Where Is The Headquarters Of The Bank of Nova Scotia Located?

A branch of Scotia Bank. Founded in 1832 in Halifax, Nova Scotia.
A branch of Scotia Bank. Founded in 1832 in Halifax, Nova Scotia.

The Bank of Nova Scotia, which operates as Scotiabank, is a Canadian multinational bank and the third biggest in the country by market capitalization and deposits. The bank serves over 25 million customers worldwide and offers a wide range of services and products including personal and commercial banking, wealth management, and investment and corporate banking. The Bank of Nova Scotia has billed itself as "Canada's most international bank" as a result of its acquisitions in the Caribbean, Latin America, parts of Asia, and Europe. Scotiabank was a member of the London Bullion Market Association through one of its subsidiaries, ScotiaMocatta, until January 2019, when it was dissolved. Scotiabank trades on both the Toronto Stock Exchange (TSX) and the New York Stock Exchange (NYSE). The bank had more than 88,000 employees in 2018. 

Headquarters Of Bank Of Nova Scotia 

The Bank of Nova Scotia was founded in 1832 and was initially based in Halifax, Nova Scotia. Halifax was the home of the bank’s headquarters until 1900 when it was moved to Toronto, Ontario, where it currently remains. The bank’s corporate offices are located in Scotia Plaza, at 44 King Street West in Toronto, which is Canada's most populous city, as well as Ontario's provincial capital. Completed in 1988, Scotia Plaza has 68 floors, 44 elevators, and contains 1,600,140 sq ft of floor area. Toronto is considered a global center of culture, arts, finance, and business, as well as one of the world’s most cosmopolitan and multicultural cities.

Incorporation And Growth

Scotiabank was incorporated in Halifax in 1832 by Nova Scotia’s Legislative Assembly, and Lawson William served as the bank's first president. Scotiabank intended to facilitate trans-Atlantic trade, and the bank’s first acquisition was the Union Bank of Prince Edward Island in 1883. The bank opened its first branch in Windsor, Nova Scotia, and its growth was initially limited to the Maritimes until a branch was opened in Winnipeg, Manitoba, in 1882, and established itself in Newfoundland in 1894. Scotiabank became the first Canadian bank to open a branch outside of the United Kingdom (UK) or the United States (US) in 1889 when it expanded to Kingston, Jamaica, to facilitate the fish, rum, and sugar trade. Scotiabank was well represented in Manitoba, Ontario, Quebec, and all Maritime provinces by the end of the nineteenth century.

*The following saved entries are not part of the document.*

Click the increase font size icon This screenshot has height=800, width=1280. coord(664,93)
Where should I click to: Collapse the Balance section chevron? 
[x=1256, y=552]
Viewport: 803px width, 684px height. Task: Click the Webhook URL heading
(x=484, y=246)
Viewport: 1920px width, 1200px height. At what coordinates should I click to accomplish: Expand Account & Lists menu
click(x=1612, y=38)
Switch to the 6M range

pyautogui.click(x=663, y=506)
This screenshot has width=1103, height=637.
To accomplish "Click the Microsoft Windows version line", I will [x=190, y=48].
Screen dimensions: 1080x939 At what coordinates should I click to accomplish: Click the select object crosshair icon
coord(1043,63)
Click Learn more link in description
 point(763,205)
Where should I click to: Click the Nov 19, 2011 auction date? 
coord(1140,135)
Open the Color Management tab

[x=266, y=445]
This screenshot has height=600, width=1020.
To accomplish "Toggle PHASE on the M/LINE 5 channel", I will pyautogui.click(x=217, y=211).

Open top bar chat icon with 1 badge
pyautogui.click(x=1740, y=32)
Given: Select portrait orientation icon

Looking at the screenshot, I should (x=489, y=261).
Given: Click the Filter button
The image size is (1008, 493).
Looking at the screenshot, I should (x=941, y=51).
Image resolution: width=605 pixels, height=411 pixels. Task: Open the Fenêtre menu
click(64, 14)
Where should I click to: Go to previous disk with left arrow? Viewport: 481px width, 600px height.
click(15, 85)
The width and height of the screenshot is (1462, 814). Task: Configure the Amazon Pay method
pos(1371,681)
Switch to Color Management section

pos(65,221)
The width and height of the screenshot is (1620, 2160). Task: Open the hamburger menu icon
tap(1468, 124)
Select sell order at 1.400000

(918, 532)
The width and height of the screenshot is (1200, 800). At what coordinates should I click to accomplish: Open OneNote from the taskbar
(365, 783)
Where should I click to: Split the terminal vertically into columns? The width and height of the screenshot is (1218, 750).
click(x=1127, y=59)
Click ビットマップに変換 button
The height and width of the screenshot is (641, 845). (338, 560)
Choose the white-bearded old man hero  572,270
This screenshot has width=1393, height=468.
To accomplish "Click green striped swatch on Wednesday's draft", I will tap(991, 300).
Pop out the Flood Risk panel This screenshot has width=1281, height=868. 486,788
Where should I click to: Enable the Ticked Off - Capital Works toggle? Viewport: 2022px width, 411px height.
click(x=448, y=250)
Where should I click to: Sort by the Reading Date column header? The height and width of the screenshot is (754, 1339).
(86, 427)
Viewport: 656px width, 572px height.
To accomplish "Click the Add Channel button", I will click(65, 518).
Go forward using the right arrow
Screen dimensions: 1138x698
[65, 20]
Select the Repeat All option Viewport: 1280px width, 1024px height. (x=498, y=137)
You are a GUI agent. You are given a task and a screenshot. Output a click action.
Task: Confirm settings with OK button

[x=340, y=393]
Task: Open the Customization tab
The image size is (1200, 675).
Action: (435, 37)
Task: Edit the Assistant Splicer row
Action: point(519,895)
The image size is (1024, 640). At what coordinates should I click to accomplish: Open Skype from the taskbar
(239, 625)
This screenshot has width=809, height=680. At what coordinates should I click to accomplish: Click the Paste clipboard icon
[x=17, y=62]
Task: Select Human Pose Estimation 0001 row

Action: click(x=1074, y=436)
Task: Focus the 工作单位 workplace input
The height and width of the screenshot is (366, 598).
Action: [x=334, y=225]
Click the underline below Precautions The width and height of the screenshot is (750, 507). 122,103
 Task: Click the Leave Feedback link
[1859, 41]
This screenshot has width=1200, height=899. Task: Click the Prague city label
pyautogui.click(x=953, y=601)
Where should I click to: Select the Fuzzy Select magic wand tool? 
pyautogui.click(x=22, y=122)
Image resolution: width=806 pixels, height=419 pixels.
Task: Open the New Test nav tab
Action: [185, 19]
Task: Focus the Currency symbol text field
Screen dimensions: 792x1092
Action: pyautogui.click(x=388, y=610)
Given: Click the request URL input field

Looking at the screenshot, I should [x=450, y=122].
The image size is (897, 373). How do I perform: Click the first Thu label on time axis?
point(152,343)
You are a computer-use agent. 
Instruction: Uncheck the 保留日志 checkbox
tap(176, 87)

The bank continued expanding in the twentieth century by opening branches in Puerto Rico (1910), New York City (1907), and Havana, Cuba (1906). Scotiabank also grew through acquisitions and mergers with other banks, such as the Bank of New Brunswick (1913), and became the fourth largest bank in Canada after acquiring the Metropolitan Bank in 1914. The bank operated in Cuba until 1960, when the Cuban government nationalized all financial institutions in the country, causing Scotiabank to close all of its Cuban branches. Scotia Securities was established in 1986 to provide security underwriting and brokerage services. The bank closed its branches in Argentina in 2002 during the country's currency crisis.

Operating Units 

The bank has four operating business lines, which have helped it grow into one of the biggest banks in Canada. The Canadian Banking line provides banking and financial advice to business and personal clients in Canada. The Global Wealth and Insurance (GWI) line combines Scotiabank’s insurance and wealth management operations in the country and globally. The International Banking line offers financial advice and products to commercial and retail clients in all areas outside of Canada. The Global Banking & Markets line provides numerous products and services to institutional investors, governments, and corporate clients globally.